One caveat is that Duo is a program that works with a large number of third party programs right now. Including integrations with Juniper Networks. As you can imagine, that list might change once Cisco takes control of the company. Some organizations that use Duo will probably see a price increase and will continue to offer the service to their users. Others, possibly Juniper as an example, may be frozen out as Cisco tries to keep the best parts of the company for their own use. If Cisco is smart, they’ll keep Duo available for any third party that wants to use the platform or integrate. It’s the best solution out there for solving this problem and everyone deserves to have good security.

Tom’s Take

Cisco buying a security company is no shock. They need the horsepower to compete in a world where firewalls are impediments at best and hackers have long since figured out how to get around static defenses. They need to get involved in software too. Security isn’t fought in silicon any more. It’s all in code and beefing up the software side of the equation. Duo gives them a component to compete in the broader authentication market. And the acquisition strategy is straight out of the Chambers playbook.

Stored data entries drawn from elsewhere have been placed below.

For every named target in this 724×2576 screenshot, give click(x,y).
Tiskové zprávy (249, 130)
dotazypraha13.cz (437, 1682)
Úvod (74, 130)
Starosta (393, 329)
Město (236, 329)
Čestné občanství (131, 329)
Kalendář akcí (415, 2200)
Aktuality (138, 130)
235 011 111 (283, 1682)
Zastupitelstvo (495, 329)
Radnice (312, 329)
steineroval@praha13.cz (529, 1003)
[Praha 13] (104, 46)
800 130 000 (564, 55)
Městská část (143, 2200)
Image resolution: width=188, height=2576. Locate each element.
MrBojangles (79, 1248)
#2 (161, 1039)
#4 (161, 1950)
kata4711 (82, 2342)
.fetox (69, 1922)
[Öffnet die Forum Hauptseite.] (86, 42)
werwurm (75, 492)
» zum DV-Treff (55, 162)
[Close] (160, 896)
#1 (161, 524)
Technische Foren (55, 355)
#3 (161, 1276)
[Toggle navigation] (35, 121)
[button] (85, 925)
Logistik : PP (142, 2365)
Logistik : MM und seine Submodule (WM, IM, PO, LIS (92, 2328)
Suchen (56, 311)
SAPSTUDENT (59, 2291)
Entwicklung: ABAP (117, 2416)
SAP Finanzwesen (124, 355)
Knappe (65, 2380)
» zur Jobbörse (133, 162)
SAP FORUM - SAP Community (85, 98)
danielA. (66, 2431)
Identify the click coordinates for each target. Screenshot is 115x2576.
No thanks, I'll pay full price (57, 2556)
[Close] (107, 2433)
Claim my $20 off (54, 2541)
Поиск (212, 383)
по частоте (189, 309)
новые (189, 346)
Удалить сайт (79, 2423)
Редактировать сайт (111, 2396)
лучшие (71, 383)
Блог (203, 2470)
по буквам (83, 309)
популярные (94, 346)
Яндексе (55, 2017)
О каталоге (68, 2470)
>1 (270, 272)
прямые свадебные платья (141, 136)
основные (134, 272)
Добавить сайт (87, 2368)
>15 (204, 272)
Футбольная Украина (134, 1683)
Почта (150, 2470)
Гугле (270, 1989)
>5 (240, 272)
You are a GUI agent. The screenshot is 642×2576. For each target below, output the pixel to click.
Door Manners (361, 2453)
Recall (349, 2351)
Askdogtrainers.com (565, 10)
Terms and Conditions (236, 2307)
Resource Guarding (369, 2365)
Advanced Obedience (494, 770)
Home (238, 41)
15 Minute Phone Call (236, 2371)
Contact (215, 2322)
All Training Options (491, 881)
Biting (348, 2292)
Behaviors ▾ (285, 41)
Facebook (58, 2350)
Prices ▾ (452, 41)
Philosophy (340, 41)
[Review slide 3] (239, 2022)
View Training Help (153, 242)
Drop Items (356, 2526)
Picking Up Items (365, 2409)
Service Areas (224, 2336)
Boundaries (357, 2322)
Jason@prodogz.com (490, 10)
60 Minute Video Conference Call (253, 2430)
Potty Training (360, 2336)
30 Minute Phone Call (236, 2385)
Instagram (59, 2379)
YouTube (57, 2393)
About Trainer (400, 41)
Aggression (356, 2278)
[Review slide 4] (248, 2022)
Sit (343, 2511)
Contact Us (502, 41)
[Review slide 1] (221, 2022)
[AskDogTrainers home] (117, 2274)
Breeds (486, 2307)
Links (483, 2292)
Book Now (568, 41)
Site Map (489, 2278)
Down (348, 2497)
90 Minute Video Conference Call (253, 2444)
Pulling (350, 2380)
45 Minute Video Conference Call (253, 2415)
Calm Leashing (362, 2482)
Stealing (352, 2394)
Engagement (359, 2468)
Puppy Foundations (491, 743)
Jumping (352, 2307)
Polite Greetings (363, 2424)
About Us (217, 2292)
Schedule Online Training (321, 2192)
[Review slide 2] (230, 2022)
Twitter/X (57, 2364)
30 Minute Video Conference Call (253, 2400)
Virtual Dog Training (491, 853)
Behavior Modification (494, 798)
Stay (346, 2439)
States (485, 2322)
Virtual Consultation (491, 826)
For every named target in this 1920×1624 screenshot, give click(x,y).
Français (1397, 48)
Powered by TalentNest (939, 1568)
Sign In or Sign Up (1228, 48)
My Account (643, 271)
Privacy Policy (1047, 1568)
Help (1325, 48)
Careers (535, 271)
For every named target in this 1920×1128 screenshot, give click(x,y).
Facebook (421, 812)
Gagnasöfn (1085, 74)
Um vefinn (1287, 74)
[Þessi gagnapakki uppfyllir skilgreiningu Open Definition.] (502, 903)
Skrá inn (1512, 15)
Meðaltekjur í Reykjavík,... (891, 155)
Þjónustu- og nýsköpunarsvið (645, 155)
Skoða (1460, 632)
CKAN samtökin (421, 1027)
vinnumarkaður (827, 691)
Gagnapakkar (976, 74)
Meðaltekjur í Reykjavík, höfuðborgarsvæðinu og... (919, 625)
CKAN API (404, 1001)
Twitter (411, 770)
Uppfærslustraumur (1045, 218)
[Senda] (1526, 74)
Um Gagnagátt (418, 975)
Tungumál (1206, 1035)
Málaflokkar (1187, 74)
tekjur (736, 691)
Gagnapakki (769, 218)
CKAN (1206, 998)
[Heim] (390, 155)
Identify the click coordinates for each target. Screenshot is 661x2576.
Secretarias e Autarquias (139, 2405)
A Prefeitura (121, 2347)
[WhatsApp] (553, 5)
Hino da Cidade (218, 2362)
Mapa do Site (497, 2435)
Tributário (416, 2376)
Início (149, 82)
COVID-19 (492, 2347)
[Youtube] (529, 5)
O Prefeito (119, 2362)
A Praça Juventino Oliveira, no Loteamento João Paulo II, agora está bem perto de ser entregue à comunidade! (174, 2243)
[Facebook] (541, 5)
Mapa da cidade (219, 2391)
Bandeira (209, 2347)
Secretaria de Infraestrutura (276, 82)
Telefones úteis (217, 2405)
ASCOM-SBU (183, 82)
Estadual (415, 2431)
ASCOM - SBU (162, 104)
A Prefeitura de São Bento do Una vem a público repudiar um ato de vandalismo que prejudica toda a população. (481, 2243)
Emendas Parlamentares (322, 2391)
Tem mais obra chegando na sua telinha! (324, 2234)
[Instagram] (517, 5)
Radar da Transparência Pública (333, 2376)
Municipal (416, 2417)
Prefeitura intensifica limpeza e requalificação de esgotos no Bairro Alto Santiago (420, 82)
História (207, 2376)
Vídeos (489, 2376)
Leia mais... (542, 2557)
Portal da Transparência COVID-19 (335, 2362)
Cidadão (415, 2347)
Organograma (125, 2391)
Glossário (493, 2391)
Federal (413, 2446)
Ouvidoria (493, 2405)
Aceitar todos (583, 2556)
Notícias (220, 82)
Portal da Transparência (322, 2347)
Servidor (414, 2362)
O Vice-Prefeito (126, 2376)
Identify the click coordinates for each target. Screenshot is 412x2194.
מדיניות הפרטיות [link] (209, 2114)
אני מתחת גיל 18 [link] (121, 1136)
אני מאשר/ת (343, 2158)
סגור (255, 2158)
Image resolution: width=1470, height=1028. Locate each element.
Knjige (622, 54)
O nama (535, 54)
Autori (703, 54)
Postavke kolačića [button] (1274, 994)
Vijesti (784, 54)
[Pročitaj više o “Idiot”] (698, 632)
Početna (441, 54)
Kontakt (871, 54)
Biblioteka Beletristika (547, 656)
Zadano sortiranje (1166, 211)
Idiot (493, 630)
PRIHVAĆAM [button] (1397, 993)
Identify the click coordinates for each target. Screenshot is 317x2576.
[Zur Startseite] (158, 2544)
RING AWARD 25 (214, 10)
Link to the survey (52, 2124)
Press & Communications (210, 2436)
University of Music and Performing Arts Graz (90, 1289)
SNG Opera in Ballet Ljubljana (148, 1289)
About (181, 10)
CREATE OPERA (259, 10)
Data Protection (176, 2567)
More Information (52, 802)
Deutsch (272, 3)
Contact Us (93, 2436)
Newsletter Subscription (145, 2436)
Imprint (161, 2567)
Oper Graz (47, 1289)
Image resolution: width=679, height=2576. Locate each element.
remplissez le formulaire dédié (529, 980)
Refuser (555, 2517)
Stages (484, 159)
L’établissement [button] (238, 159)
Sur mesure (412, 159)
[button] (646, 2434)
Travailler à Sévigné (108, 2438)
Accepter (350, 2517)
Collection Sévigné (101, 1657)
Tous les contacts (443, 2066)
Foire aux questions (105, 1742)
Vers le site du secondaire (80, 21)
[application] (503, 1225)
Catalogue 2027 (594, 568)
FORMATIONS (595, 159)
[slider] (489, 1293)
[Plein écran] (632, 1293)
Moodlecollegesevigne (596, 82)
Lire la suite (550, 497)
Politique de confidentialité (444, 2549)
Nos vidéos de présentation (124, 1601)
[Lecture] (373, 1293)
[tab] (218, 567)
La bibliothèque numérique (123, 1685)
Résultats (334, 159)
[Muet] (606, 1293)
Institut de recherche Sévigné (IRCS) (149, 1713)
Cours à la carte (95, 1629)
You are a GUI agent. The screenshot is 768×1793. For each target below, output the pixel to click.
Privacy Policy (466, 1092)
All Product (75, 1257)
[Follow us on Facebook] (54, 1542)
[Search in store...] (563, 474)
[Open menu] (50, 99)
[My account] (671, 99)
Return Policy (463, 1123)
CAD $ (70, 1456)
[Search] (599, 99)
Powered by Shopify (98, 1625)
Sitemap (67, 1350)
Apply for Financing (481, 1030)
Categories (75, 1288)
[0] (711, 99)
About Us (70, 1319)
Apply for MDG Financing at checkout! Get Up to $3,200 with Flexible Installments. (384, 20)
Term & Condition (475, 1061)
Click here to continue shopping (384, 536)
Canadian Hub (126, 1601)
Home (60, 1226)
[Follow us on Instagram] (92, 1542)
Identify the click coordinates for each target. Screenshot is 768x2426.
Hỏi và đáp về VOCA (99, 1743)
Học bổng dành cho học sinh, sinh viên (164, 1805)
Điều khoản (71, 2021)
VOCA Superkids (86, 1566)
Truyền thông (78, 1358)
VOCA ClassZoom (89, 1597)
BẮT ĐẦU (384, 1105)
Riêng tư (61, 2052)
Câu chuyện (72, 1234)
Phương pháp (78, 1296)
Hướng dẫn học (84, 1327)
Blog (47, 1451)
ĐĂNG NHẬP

A plea to Cisco: Don’t lock everyone out of the best parts of Duo because you want to bundle them with recurring Cisco software revenue. Let people integrate. Take a page from the Samsung playbook. Just because you compete with Apple doesn’t mean you can’t make chips for them. Keep your competitors close and make they use your software and you’ll make more money than freezing everyone out and claiming your software is the best and least used of the bunch.